We were all playing for the same Sunday league football team at the time. The truth of the matter, was that we played together in a couple of matches before I seriously damaged my knee ligaments in an ill judged tackle ten minutes before the end of a friendly. The team was based at The Salutation a student drinking den in the Hulme district of Manchester. I knew Nick (a goalie) was in a revered band and he knew I was running a record label. We talked loosely about what they fancied doing and at that time I only had The Man from Delmonte on the label and was keen develop the label more.

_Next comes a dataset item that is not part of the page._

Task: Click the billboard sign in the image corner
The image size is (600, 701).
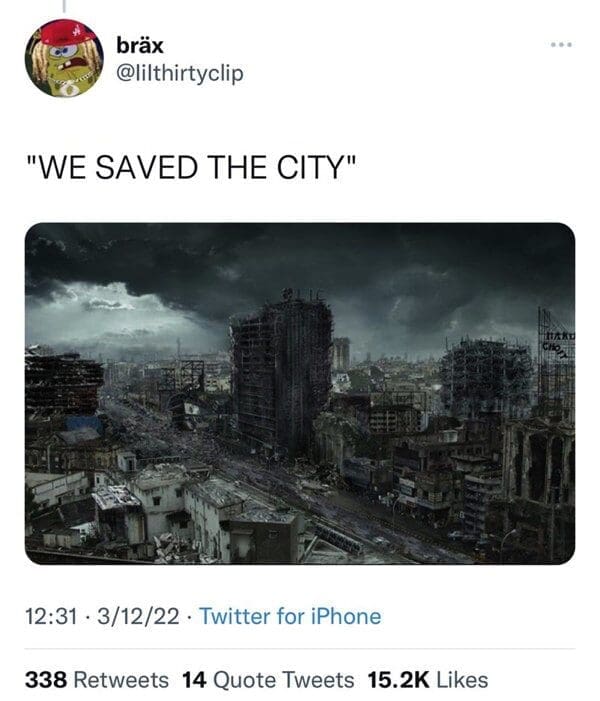Action: coord(558,342)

As a direct result of the footballing injury I was in need of some repairs to my knee and duly went to hospital to have my cartilage removed. Whilst coming out of the anaesthetic I agreed with Nick that Ugly 7 would be Love Scattered Loves by the Desert Wolves. He had come to visit with a bunch of grapes and a get well soon card with Madonna on it. Not very Alan McGee and Oasis but this is Ugly Man.

At this point we were still in the land of the 80's indie 12" so the plan was to manufacture 1,000 12" singles and do a promotional 7" for our friends at radio stations. After The initial successes of Black and now with The Man from Delmonte making it on TV and some radio and ample support from Mick Middles at the Manchester Evening News, the Desert Wolves felt like just the kind of band to build on our pop sensibility whilst offering a slightly more mainstream tilt at jangling C86 fever.

The Delmontes where on the edge of mass acceptance with there thrashing style and openly ambiguous lyrics, The Desert Wolves were certainly more classical boys guitar band fitted nicely into the general pre baggy jangle of 1987. The band organised the recording at Out of the Blue studios in the centre of Manchester. Out of the Blue was situated on the top floor of one of the mills that proliferated in Manchester at the time. It is probably now a studio apartment for an architect or similar hip city dweller but twenty years ago it was a dank and dark enviroment. Owned by a couple of guys Nick Gartside and his partner Adam, the studio had played host to previous Ugly Man acts The Danny Boys and The Man from Delmonte as well the likes of James. For the Desert Wolves -Love Scattered Lives session, we managed to obtain the services of Mark Radcliffe at the controls as a producer. Not since the first Black recordings had we gone beyond using the "Bloke who owned the studio" to "produce" the tracks.

Mark Added an extra layer of showbusiness glamour to the session as well as some keyboards. The artwork was styled by Martin with the look and feel of a 60's e.p picture cover. Beautiful. Classic a suitable match for the music.

These were free flowing times and having produced videos for The Man from Delmonte and The Waltones. I decided we would extend the opportunity for Martin the superstylist to broaden his vision of the band. An away day to Scarborough was covened and on a glorous Summer Sunday in August 1987 Martin's concept and Lian Kan's genius created a peachy delight of a super 8 video which definitely positioned The Wolves as teen pop idols rather than earnest indie wannabees.

In them olden dayes the practice was to release a record then hope that everything would happen after it came out. Today a record is played on the radio, written about all over the place and then eventually, it is released to the general public. When this delayed tactic started in the 90's I wonder if that was the catalyst to people stopping buying as many records as they had in the 60's 70's and 80's. Any way, whatver.

With this release we did all the usual stuff sent it to the radio chums we had , the local newspapers, the national music papers. It was out there and we were waiting to see if any body was going to give us another hit. Whatever that means.